#### What you should do:
Recast every line of the material below as a JSON list of strings, one string per line, leaving out blank lines.

Interface element records
##########
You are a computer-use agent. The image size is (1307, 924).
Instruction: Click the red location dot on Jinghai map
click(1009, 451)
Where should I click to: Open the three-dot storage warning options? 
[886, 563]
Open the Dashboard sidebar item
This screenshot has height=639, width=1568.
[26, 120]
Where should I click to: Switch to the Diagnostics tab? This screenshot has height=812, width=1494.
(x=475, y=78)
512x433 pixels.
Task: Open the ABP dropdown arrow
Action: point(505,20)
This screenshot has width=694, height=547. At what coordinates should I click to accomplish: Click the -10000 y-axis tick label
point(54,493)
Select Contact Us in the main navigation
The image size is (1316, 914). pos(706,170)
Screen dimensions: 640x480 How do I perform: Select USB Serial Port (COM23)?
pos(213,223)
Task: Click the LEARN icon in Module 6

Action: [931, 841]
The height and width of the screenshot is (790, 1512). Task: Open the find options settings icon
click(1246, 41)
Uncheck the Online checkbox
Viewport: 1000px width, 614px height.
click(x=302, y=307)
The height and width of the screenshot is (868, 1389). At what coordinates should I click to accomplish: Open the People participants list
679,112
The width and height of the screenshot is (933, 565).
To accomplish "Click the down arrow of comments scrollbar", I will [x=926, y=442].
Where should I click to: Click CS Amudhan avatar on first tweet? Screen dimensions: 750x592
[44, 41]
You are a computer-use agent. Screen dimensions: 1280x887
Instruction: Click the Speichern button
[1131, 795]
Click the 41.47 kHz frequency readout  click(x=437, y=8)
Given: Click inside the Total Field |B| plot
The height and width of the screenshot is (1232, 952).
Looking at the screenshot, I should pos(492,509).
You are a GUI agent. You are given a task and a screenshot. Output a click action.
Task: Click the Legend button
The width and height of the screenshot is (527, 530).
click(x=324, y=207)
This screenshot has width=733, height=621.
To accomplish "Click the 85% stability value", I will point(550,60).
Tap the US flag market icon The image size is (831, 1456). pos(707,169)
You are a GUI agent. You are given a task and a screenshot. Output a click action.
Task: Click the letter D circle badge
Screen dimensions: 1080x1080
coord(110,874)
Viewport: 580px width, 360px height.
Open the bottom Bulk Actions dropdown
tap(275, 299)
##########
#### Solution below:
[
  "You are a computer-use agent. The image size is (1307, 924).",
  "Instruction: Click the red location dot on Jinghai map",
  "click(1009, 451)",
  "Where should I click to: Open the three-dot storage warning options? ",
  "[886, 563]",
  "Open the Dashboard sidebar item",
  "This screenshot has height=639, width=1568.",
  "[26, 120]",
  "Where should I click to: Switch to the Diagnostics tab? This screenshot has height=812, width=1494.",
  "(x=475, y=78)",
  "512x433 pixels.",
  "Task: Open the ABP dropdown arrow",
  "Action: point(505,20)",
  "This screenshot has width=694, height=547. At what coordinates should I click to accomplish: Click the -10000 y-axis tick label",
  "point(54,493)",
  "Select Contact Us in the main navigation",
  "The image size is (1316, 914). pos(706,170)",
  "Screen dimensions: 640x480 How do I perform: Select USB Serial Port (COM23)?",
  "pos(213,223)",
  "Task: Click the LEARN icon in Module 6",
  "Action: [931, 841]",
  "The height and width of the screenshot is (790, 1512). Task: Open the find options settings icon",
  "click(1246, 41)",
  "Uncheck the Online checkbox",
  "Viewport: 1000px width, 614px height.",
  "click(x=302, y=307)",
  "The height and width of the screenshot is (868, 1389). At what coordinates should I click to accomplish: Open the People participants list",
  "679,112",
  "The width and height of the screenshot is (933, 565).",
  "To accomplish \"Click the down arrow of comments scrollbar\", I will [x=926, y=442].",
  "Where should I click to: Click CS Amudhan avatar on first tweet? Screen dimensions: 750x592",
  "[44, 41]",
  "You are a computer-use agent. Screen dimensions: 1280x887",
  "Instruction: Click the Speichern button",
  "[1131, 795]",
  "Click the 41.47 kHz frequency readout  click(x=437, y=8)",
  "Given: Click inside the Total Field |B| plot",
  "The height and width of the screenshot is (1232, 952).",
  "Looking at the screenshot, I should pos(492,509).",
  "You are a GUI agent. You are given a task and a screenshot. Output a click action.",
  "Task: Click the Legend button",
  "The width and height of the screenshot is (527, 530).",
  "click(x=324, y=207)",
  "This screenshot has width=733, height=621.",
  "To accomplish \"Click the 85% stability value\", I will point(550,60).",
  "Tap the US flag market icon The image size is (831, 1456). pos(707,169)",
  "You are a GUI agent. You are given a task and a screenshot. Output a click action.",
  "Task: Click the letter D circle badge",
  "Screen dimensions: 1080x1080",
  "coord(110,874)",
  "Viewport: 580px width, 360px height.",
  "Open the bottom Bulk Actions dropdown",
  "tap(275, 299)"
]